Wednesday, 22 June 2011

Miro: The Ladder of Escape

Saturday afternoon at the Tate Modern and the Miró exhibition is packed. In a smart move, we chose to navigate the rooms back to front, eventually exiting at the entrance. Doing so led us to contemplate the following question: was it imperative for Miró, and indeed, did he, learn traditional, classical painting skills before turning to the impressionistic style he is famous for?

Our journey through the 13 rooms of his artwork led us to the answer; or rather, to Miró’s 1920s canvas; ‘The Farm’. This painting alone exemplifies both Miró’s ability to paint with the utmost skill, plus offers an early glimpse of his abstract work which was to arrive years later.

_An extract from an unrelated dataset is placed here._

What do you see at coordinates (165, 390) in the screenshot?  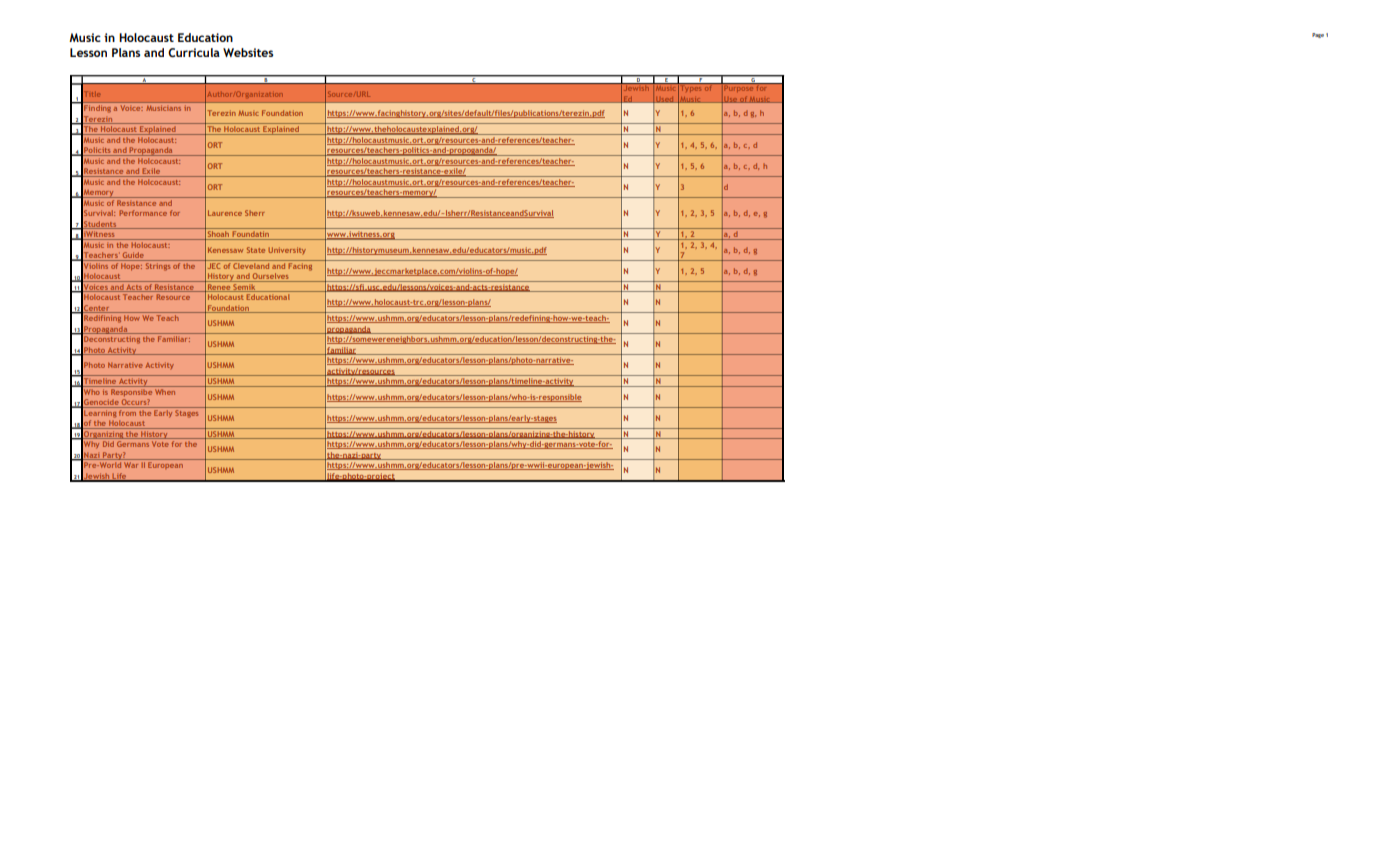 I see `When` at bounding box center [165, 390].
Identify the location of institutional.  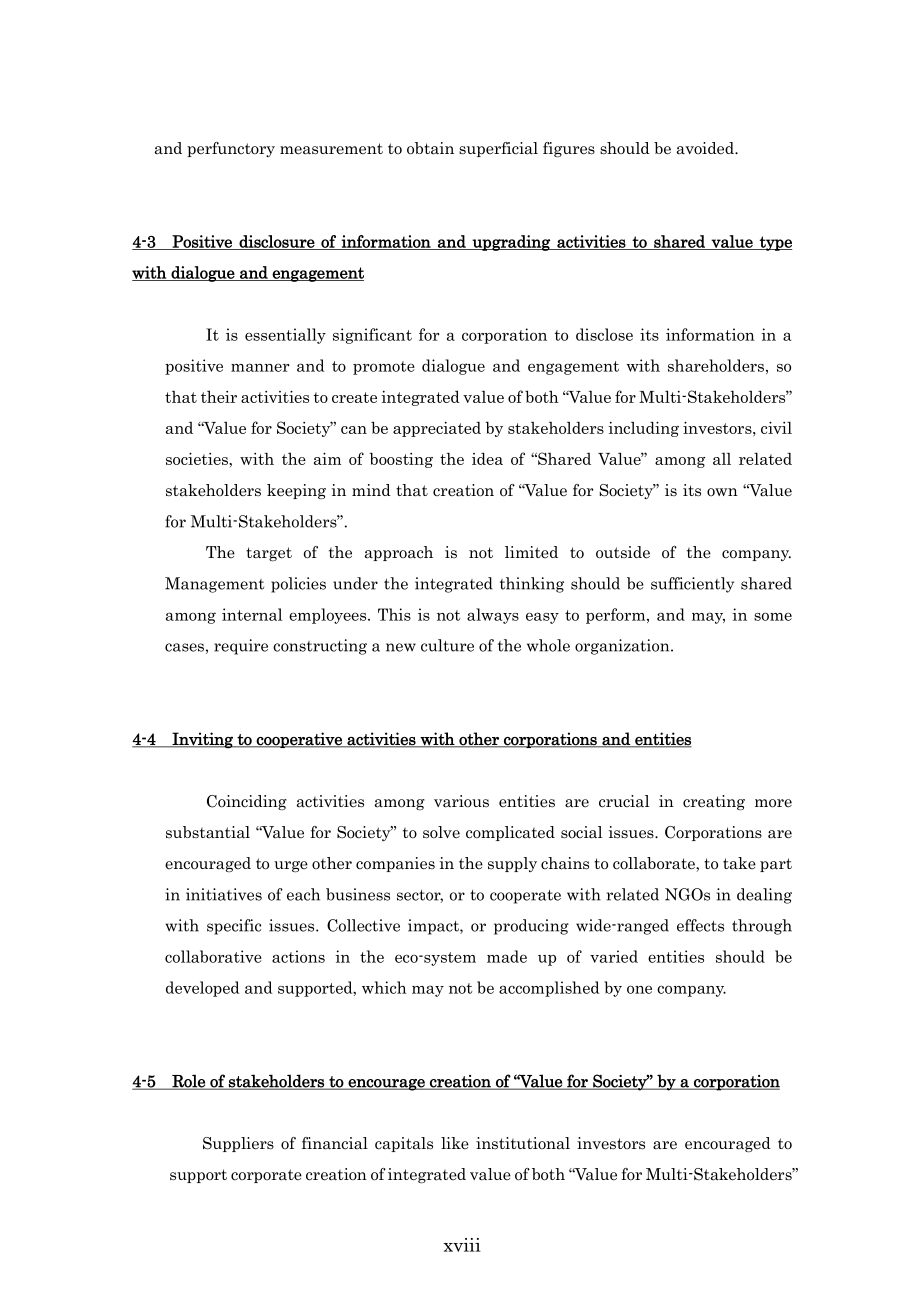
(523, 1143).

In short, The Ladder of Escape not only offers a rare opportunity to get up close and personal with Miró’s masterpieces, but also the chance to experience firsthand the natural development of Miró’s world renowned and instantly recognisable style.

The Farm, 1921-1922

Personages and Mountains, 1936

The Escape Ladder, 1940

Hope of a Condemned Man I, 11, 111, 1974

Miró: The Ladder of Escape is on at the Tate Modern, London, until 11th September.

1 comment:

Kodanshi said...

I visited this exhibition and I'd say that Hope of a Condemned Man was my absolute favourite.